It’s a growing contradiction: New Hampshire, the state with the second-highest opioid overdose mortality rate per capita, receives some of the smallest shares in federal dollars to fight the crisis.
But following a meeting with President Donald Trump on Monday, Gov. Chris Sununu said he thinks that could change.
Speaking with Trump in the Oval Office alongside a handful of fellow Republican governors, Sununu said he brought up the problem directly: Small states like New Hampshire suffer some of the greatest tolls of the opioid epidemic, but federal assistance funds are often apportioned based on population and not need.
That means states like New York and California have received large shares of federal dollars despite having fewer per capita opioid deaths, while smaller states like Kentucky and New Hampshire have taken in far less.
The president, Sununu said, was receptive to the concern.
“Oh, he got it 100 percent,” Sununu said in a news conference after the meeting. “No, he absolutely got it. It’s just another example of Congress throwing a lot of money on kind of a feel-good situation without really understanding the implication of the dollars they were appropriating.”
The meeting with Trump was cut back from what was originally scheduled so Trump could address the mass shooting in Las Vegas that killed at least 59 people early Monday.
Sununu said he and Republican Gov. Paul LePage of Maine told Trump that money set aside for the opioid crisis has to be targeted using outcome-based data. He said the president, a former businessman, understood.
“This is a testing ground for his next round of funding that we think is going to be much more directed and really focus the dollars where the crisis really is.,” Sununu said.

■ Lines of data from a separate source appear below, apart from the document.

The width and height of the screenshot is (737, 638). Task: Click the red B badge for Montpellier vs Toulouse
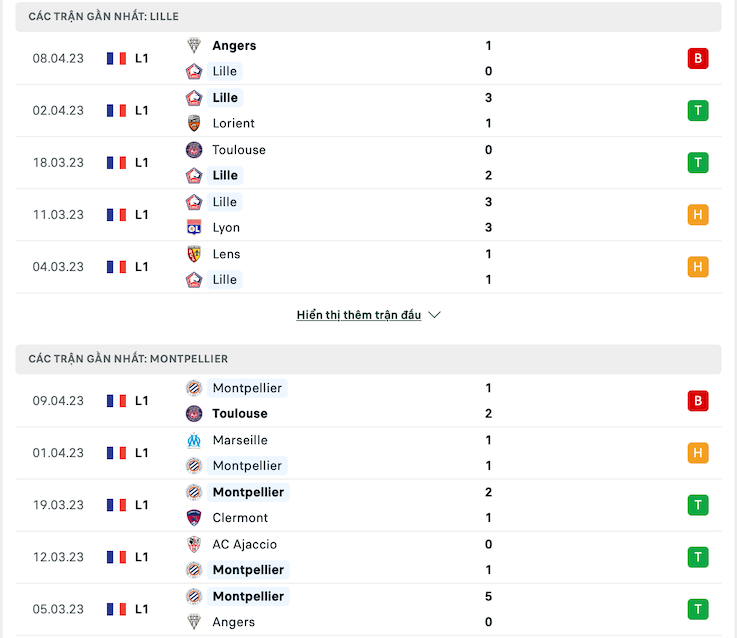(698, 401)
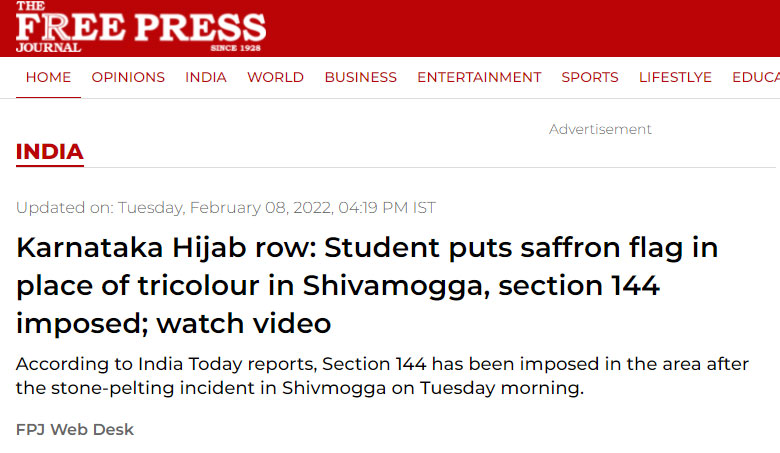The height and width of the screenshot is (453, 780).
Task: Go to the INDIA navigation section
Action: click(206, 78)
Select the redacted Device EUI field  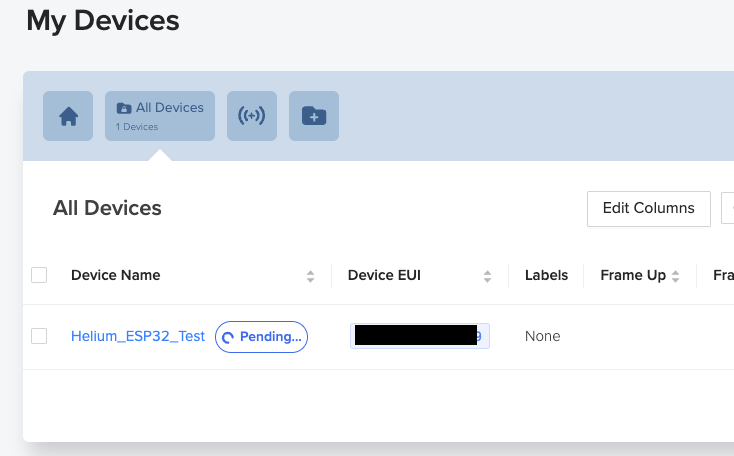coord(420,336)
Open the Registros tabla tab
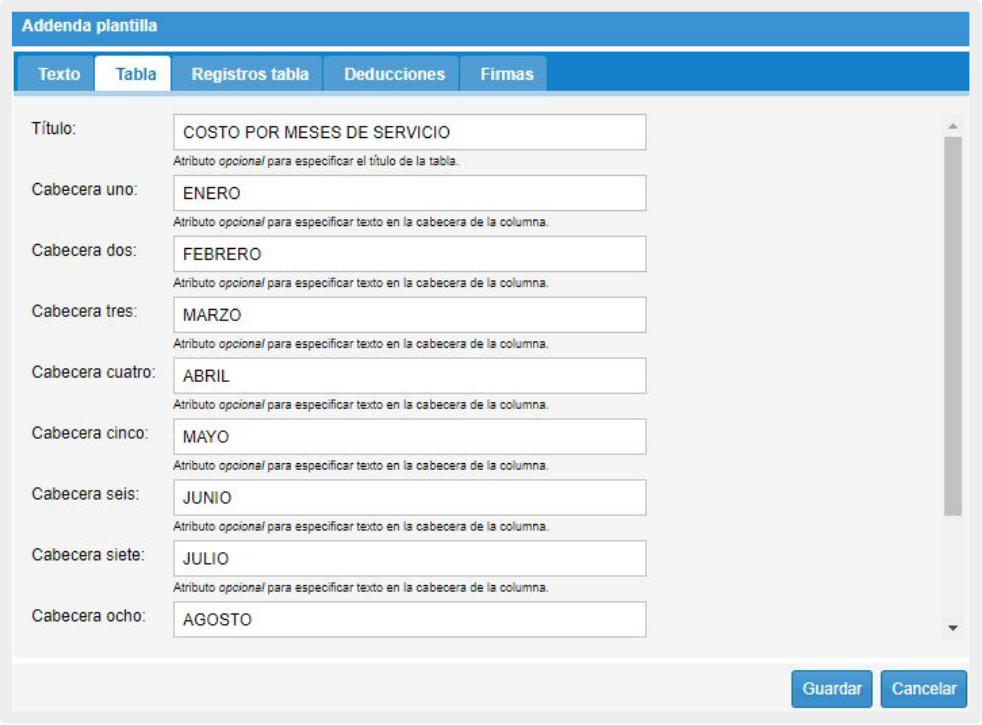 [x=250, y=75]
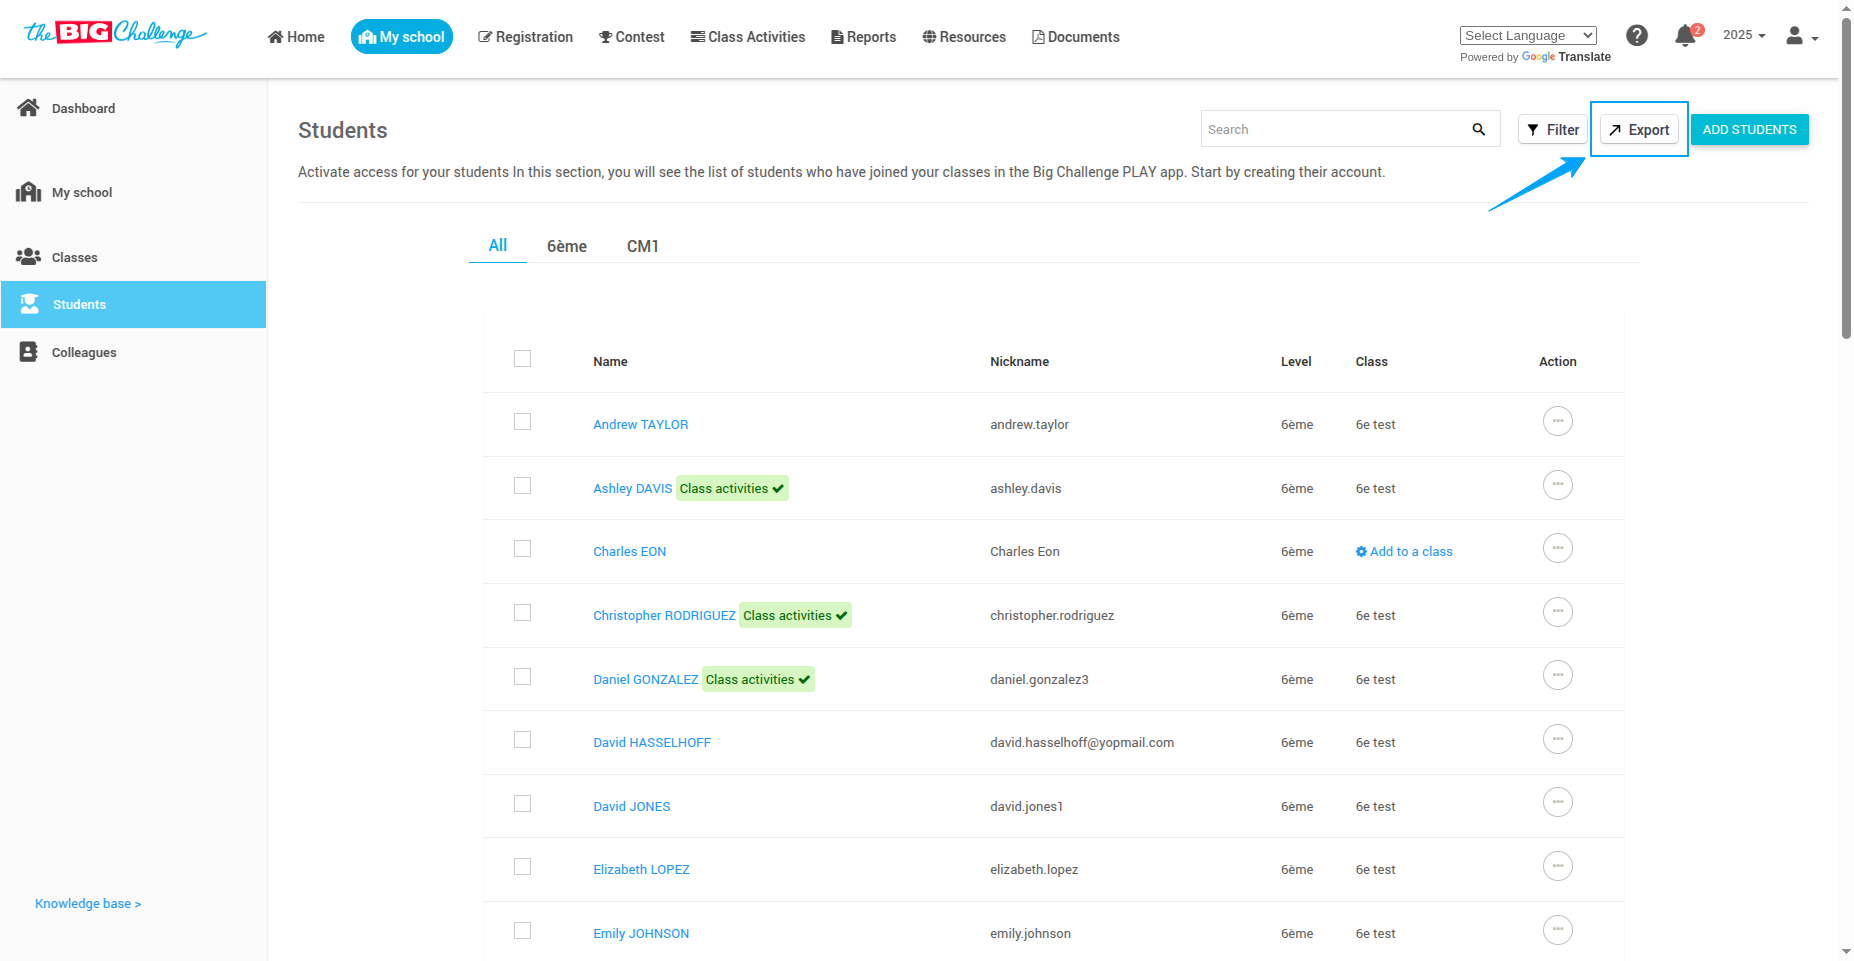Click the Dashboard home icon in sidebar
Image resolution: width=1854 pixels, height=961 pixels.
pos(28,108)
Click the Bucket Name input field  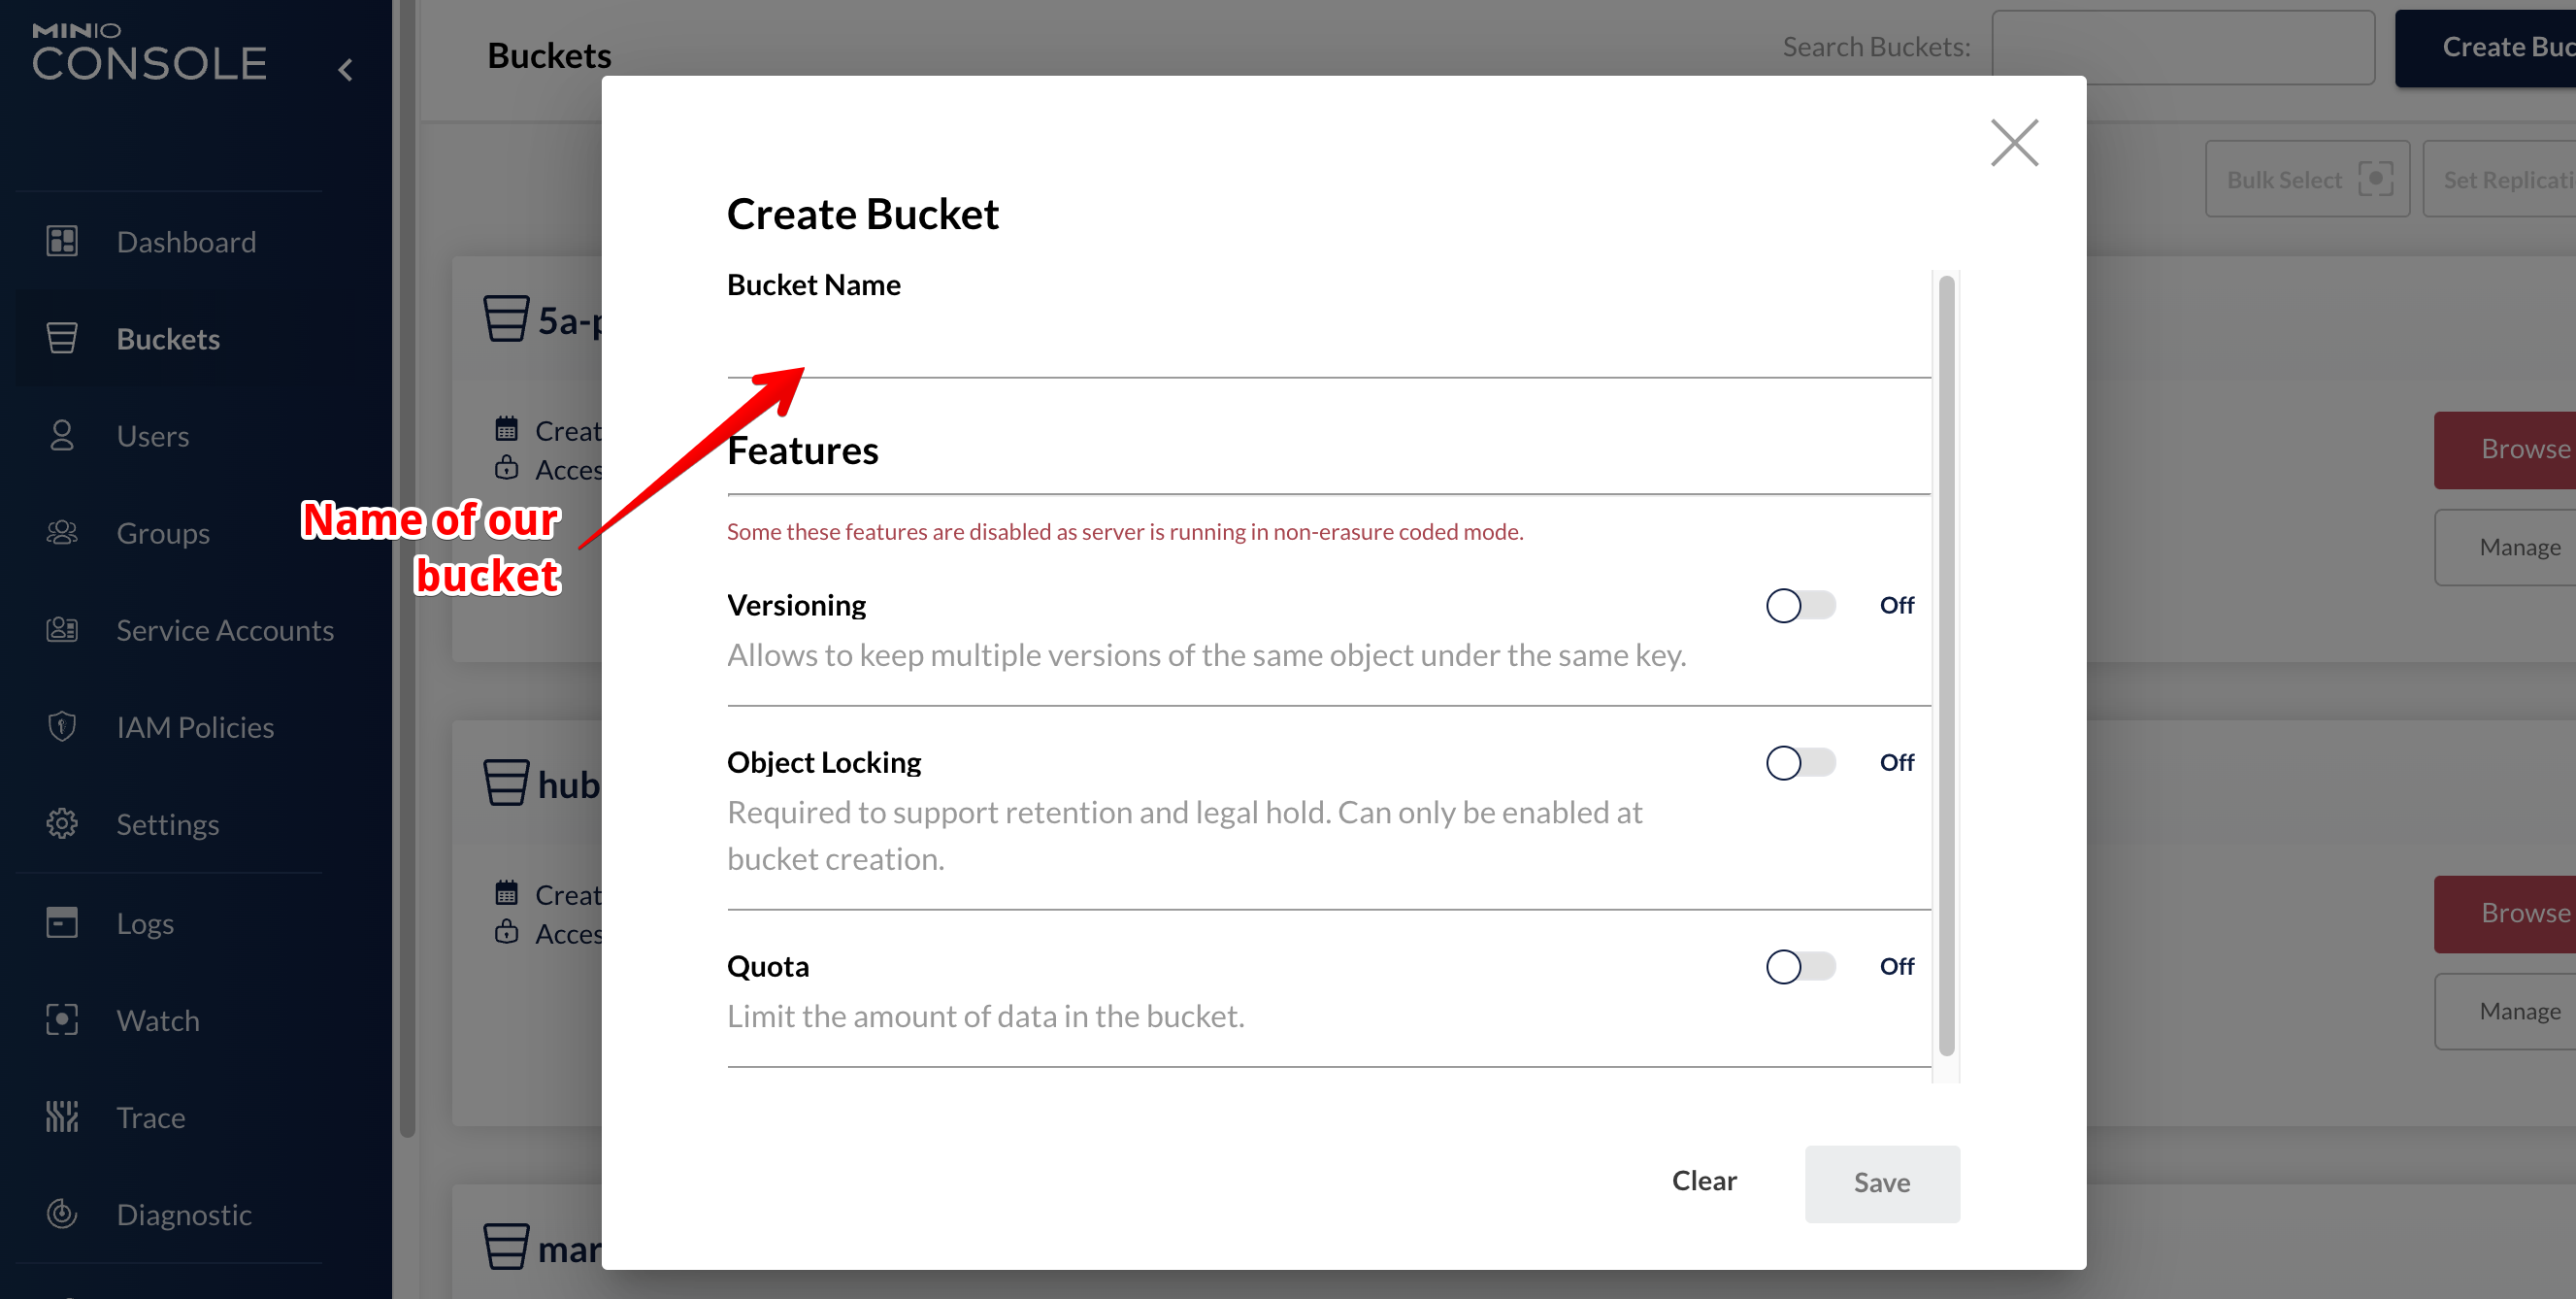tap(1328, 345)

Concerns over the funding have grown for months.
On Sept. 22, the Department of Justice announced it would award $59 million to states and counties under the Comprehensive Addiction and Recovery Act, a bipartisan congressional effort to boost the fight against the opioid crisis.
But four of New Hampshire’s five grant applications were rejected, said Tom Kaempfer, director of the Grant Management Program at the New Hampshire Department of Justice.
In the end, only $400,000 – 0.7 percent – went to the Granite State, Kaempfer said, noting that the money will help the state continue its prescription-drug monitoring program.
The funding announcement prompted Democratic congresswoman Carol Shea-Porter to send a letter to U.S. Attorney General Jeff Sessions on Friday about New Hampshire’s allotted share, which she called “grossly insufficient.”
In the letter, Shea-Porter pointed to visits to New Hampshire made by Sessions and other Trump administration staffers in response to the opioid crisis.
“Given the commitment you have expressed, please explain why your Department has rejected these four New Hampshire grant applications and awarded New Hampshire less than 1 (percent) of the total amount nationwide,” Shea-Porter wrote.
A spokeswoman for the Office of Justice Programs, which administers the grants, said the office had not yet formally received the letter. She directed queries to the main communications office at the Department of Justice, which was not available for comment by press time.
According to the Bureau of Justice, the selection process was competitive. New Hampshire was one of 182 applicants for the grants; the office had funds for only 50 grants, or 27 percent of those who applied, officials said.
But it is not clear how decisions were made on applications. Some applications that stressing the high per-capita mortality rate in the Granite State were dismissed. A spokeswoman for the Bureau of Justice said unsuccessful applications would receive feedback from the department in the coming weeks.
The allocation issue has appeared before. In December 2016, Congress passed $1 billion in state appropriations to tackle opioids through the 21st Century Cures Act. But in February, a funding formula change by the federal agency tasked with distributing the money spread the funds based on population size and not need.
New Hampshire received one of the smallest portions of funding in the country, while Texas, which has the fourth-lowest overdose mortality rate per capita, received the highest.
A White House spokesperson was not immediately available to confirm Sununu’s account of the Oval Office meeting.
But Sununu said he was confident that Trump received the message.
“He completely understands those concepts, and I think we’re going to have a lot more success in terms of making sure (New Hampshire’s) needs are at the forefront as we move forward,” he said.
And Shea-Porter, reacting to the comments, expressed optimism.
“It’s promising that Governor Sununu says President Trump understands that the Administration’s allocation of funding to fight the opioid crisis has been unfair to New Hampshire,” she said, adding she would work with anyone to “advocate for the resources our state needs to turn the tide on this raging public health crisis.”